Extrait fourni

La mode des «relectures» d'opéras bat toujours son plein et rejoint cette fois le Faust de Gounod qui pourtant se portait très bien jusqu'à maintenant. Alain Gauthier, metteur en scène local, y a ajouté un élément qui, figurez-vous, avait échappé même à Gounod et à ses librettistes.

Au début de la partition, le vieux Faust reçoit la visite du Diable qui, en échange de son âme --et en un effet scénique d'un instant--, lui rend sa jeunesse. Le vieillard n'existe plus : Faust est maintenant un beau jeune homme élégant.

À l'Opéra de Montréal, où Faust termine la saison, le vieux Faust et le jeune Faust sont en scène presque tout le temps, en somptueuses redingotes semblables, et dans un bel esprit de famille puisque Guy Bélanger et son fils Antoine, ténors importés du royaume du maire Labeaume, s'y partagent le rôle-titre. Le père chante le vieux Faust dans son habituel style larmoyant et le fils chante le jeune Faust avec sa voix correcte mais impersonnelle. Le père chante aussi quelques phrases du jeune Faust; on ne comprend pas pourquoi. Mais le grand mystère: qu'est-ce qu'il fait là, à mimer les gestes du jeune ou à l'épier, dans un coin, pendant des scènes entières sans ouvrir la bouche? Il reste qu'avec deux ténors en scène, le public aurait peut-être entendu un «Salut, demeure chaste et pure» chanté comme il se doit, avec un vrai contre-do final.

La révélation de la soirée est le Russe Alexander Vinogradov en Méphistophélès (le Diable). Une très grande voix de basse, profonde et souple, une prononciation française presque parfaite et dénotant une rare compréhension du texte, en fait de chaque mot, et une incarnation du personnage pleine de sarcasme et d'humour.

L'Américaine Mary Dunleavy fait une Marguerite idéale, innocente mais toujours présente, avec une très jolie voix et un très bon français. Il faudrait cependant lui dire qu'elle ne s'appelle pas «MarguÉrite»... La voix d'Étienne Dupuis montre d'abord quelques signes de fatigue, mais le chanteur se ressaisit et émeut la salle lorsque Valentin meurt en maudissant sa soeur coupable. Même chose chez Emma Parkinson dans le rôle travesti du jeune Siebel: après quelques difficultés, voix et jeu s'affirment enfin, et le petit costume lui va à merveille. La vieille gouvernante, Dame Marthe, peut s'accommoder de l'état vocal actuel de Noëlla Huet; les pitreries qu'on lui fait faire sont cependant de mauvais goût. Philip Kalmanovitch, enfin, apporte de l'éclat au rôle effacé de l'étudiant Wagner.

Tâches à réaliser
1. Restituez mot pour mot le passage de la critique de Faust qui va de « À l'Opéra de » jusqu'à « vrai contre-do final. ».
2. Reprenez la critique de Faust à partir de sa dernière phrase et poursuivez-la.

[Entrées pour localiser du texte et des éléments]
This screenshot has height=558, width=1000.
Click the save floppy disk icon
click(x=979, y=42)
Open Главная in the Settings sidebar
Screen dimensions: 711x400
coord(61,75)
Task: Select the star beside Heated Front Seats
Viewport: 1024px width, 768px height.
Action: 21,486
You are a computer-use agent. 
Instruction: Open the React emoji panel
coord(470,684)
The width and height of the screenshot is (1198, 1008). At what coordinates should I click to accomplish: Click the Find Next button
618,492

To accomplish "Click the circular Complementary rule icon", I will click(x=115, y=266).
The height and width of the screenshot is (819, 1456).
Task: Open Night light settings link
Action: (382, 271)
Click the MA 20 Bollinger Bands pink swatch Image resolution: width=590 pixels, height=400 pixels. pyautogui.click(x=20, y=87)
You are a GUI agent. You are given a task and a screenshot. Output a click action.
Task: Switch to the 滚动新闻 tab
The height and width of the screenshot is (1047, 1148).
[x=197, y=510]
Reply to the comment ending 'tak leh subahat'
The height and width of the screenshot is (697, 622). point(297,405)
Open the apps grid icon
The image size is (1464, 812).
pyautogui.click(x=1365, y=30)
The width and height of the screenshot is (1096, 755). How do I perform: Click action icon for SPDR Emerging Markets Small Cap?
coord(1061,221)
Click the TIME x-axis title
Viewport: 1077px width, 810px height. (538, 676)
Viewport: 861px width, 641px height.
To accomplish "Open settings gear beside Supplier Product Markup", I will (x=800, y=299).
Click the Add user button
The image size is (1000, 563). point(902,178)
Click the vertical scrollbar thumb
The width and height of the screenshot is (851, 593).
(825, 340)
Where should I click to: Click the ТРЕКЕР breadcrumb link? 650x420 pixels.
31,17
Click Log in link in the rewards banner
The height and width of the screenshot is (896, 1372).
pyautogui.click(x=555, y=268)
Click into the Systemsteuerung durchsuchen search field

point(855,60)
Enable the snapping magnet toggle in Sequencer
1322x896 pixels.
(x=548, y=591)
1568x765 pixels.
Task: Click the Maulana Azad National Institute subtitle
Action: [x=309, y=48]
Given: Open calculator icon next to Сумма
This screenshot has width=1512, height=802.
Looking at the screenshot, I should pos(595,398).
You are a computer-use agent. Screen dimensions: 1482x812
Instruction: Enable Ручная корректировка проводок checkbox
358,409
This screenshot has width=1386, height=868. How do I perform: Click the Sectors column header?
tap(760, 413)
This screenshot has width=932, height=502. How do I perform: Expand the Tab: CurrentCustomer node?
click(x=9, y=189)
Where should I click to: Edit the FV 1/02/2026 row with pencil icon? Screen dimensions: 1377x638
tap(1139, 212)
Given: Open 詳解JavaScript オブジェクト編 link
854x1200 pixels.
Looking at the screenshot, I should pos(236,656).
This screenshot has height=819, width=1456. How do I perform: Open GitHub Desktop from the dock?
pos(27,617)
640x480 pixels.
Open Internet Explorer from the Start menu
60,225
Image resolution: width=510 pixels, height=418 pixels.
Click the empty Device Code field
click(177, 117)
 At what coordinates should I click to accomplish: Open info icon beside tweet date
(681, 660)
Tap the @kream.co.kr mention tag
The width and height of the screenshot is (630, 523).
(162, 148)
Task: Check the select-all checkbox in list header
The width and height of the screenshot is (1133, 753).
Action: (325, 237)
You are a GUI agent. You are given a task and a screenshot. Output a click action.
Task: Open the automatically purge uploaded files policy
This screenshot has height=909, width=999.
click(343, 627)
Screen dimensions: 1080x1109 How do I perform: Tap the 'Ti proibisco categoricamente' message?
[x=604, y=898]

Réponses attendues
1.
À l'Opéra de Montréal, où Faust termine la saison, le vieux Faust et le jeune Faust sont en scène presque tout le temps, en somptueuses redingotes semblables, et dans un bel esprit de famille puisque Guy Bélanger et son fils Antoine, ténors importés du royaume du maire Labeaume, s'y partagent le rôle-titre. Le père chante le vieux Faust dans son habituel style larmoyant et le fils chante le jeune Faust avec sa voix correcte mais impersonnelle. Le père chante aussi quelques phrases du jeune Faust; on ne comprend pas pourquoi. Mais le grand mystère: qu'est-ce qu'il fait là, à mimer les gestes du jeune ou à l'épier, dans un coin, pendant des scènes entières sans ouvrir la bouche? Il reste qu'avec deux ténors en scène, le public aurait peut-être entendu un «Salut, demeure chaste et pure» chanté comme il se doit, avec un vrai contre-do final.

2.
Le décor très stylisé se ramène à de très hautes bibliothèques que des figurants vêtus de noir (les serviteurs du Diable, paraît-il) déplacent et transforment en colonnes suggérant --ou devant suggérer-- une rue, une maison, un jardin, une église, une prison...

On a coupé le ballet mais rétabli la scène de Marguerite qui ouvre le quatrième acte. Les choeurs sont extrêmement agités et chantent bien. Dans la fosse, Emmanuel Plasson et l'Orchestre Métropolitain font l'affaire, sans plus.

FAUST, opéra en cinq actes, livret de Jules Barbier et Michel Carré d'après Goethe, musique de Charles Gounod (1859).

Production: Opéra de Montréal. Salle Wilfrid-Pelletier de la Place des Arts. Première samedi soir. Autres représentations: 22, 24 et 26 mai, 19 h 30. Avec surtitres français et anglais.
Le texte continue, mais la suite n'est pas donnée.